== SET EXERCISE 1 ==
In the passage about Ralph Bakshi's early years, reproduce the text from "If you haven't" to "will find it.", substituting "Flatbush" for "Brownsville".
== SET EXERCISE 2 ==
Name every person mentioned by name in the passage about Ralph Bakshi's early years.
== SET EXERCISE 3 ==
Carry on the passage about Ralph Bakshi's early years, starting after its final sentence.

== TEXT SECTION ==
· · · ·

If you haven't yet had a chance to read UNFILTERED ,
by Jon M. Gibson & Chris McDonnell Foreword by Quentin Tarantino published by Rizzoli and Universe Publishing you may be missing out on some historical gems. Jon and Chris may be the only creators who truly retrieved and documented the true Ralph Bakshi through so many layers of research and time spent with him. Here are some excerpts of Bakshi's early years - growing up in Brownsville, New York. Where did Bakshi come from and what began to shape his view on the world... this is where you will find it.

(excerpt from UNFILTERED)
.....“Brownsville could teach you a lot if you knew where to look,” he says, filtering through all the lies and exaggerations found in over 40 yearsof press that pegged Ralph as a boy born of ghetto pain, an artist who survived the agony of an impoverished cesspool. He came up fighting, the rags said — a common thug that learned to draw. It’s all nonsense — but it makes for a hell of a headline. “Ghettos for other people are prisons, places to be embarrassed of, places to escape from — but that wasn’t it for me. There were so many beautiful things in Brownsville. It was how you looked at it — the freedom of the streets.The fact that no one knew what the fuck you were doin’ or cared. How ’bout walkin’ down streets with thousands of pushcarts with guys hawking their wares? How ’bout walkin’ into a kosher deli where butchers are killing chickens and women are pluckin’ them — the feathers floating in the air? It was a wonderful, wonderful bazaar.”

· · · ·

== PROVIDED RECORDS ==
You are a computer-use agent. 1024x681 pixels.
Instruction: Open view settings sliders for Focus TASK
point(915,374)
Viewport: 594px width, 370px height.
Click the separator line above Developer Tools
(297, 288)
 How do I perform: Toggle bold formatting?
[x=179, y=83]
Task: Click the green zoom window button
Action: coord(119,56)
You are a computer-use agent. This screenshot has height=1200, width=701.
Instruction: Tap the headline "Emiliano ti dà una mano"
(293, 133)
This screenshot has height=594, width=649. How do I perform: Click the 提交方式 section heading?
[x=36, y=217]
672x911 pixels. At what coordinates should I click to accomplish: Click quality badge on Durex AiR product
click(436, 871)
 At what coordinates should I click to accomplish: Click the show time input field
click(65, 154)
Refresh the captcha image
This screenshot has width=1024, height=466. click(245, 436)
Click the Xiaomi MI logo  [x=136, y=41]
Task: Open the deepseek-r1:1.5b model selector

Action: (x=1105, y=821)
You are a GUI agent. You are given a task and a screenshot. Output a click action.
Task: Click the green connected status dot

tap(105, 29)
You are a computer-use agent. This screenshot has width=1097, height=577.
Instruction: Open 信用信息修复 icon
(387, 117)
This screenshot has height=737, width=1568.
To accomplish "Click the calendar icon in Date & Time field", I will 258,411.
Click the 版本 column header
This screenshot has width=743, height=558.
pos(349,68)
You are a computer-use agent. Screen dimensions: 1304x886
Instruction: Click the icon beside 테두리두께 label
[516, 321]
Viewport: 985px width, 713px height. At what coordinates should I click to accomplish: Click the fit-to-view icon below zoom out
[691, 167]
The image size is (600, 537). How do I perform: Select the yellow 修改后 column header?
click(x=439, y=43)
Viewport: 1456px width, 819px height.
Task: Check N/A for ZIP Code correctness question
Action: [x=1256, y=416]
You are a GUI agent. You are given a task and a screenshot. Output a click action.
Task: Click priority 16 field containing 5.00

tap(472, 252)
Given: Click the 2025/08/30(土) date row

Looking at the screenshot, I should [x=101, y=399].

· · · ·

== FINAL RESULT 1 ==
If you haven't yet had a chance to read UNFILTERED ,
by Jon M. Gibson & Chris McDonnell Foreword by Quentin Tarantino published by Rizzoli and Universe Publishing you may be missing out on some historical gems. Jon and Chris may be the only creators who truly retrieved and documented the true Ralph Bakshi through so many layers of research and time spent with him. Here are some excerpts of Bakshi's early years - growing up in Flatbush, New York. Where did Bakshi come from and what began to shape his view on the world... this is where you will find it.

== FINAL RESULT 2 ==
Jon M. Gibson, Chris McDonnell, Quentin Tarantino, Ralph Bakshi

== FINAL RESULT 3 ==
Excerpt from UNFILTERED
".....Summers were spent hunting stray cats in vacant lots, palming through weeds twice his height, sometimes taking a break to light up a cig. Winters would mean running through underground alleyways, playing hide ’n‘ seek behind trash cans and discarded crates. There were no swing sets, no monkey bars; his sandbox was full of gravel and broken glass. On the rare occasion he ventured out of his Brooklyn neighborhood with his family, the sights continued to awe — from the freakshow paintings plastered around Coney Island to the pounding sound of waves breaking against the boardwalk at night, he loved things that were grandiose and grim. The characters Ralph writes, draws, and paints aren’t stereotypes — they’re the unapologetically raw, honest byproducts of the place that raised him.
“One night when I was eight, I was sleeping at a friend’s house. There was a loud thud really late,” he says. “We heard the clotheslines breaking, then a crunch. One of my friends gets up and says, ‘Somebody jumped off the roof!’ We didn’t believe him. The next morning, we went out and cops were there. Some soldier had committed suicide because he had killed his wife who was fuckin’ around on him while he was at war. I cried.”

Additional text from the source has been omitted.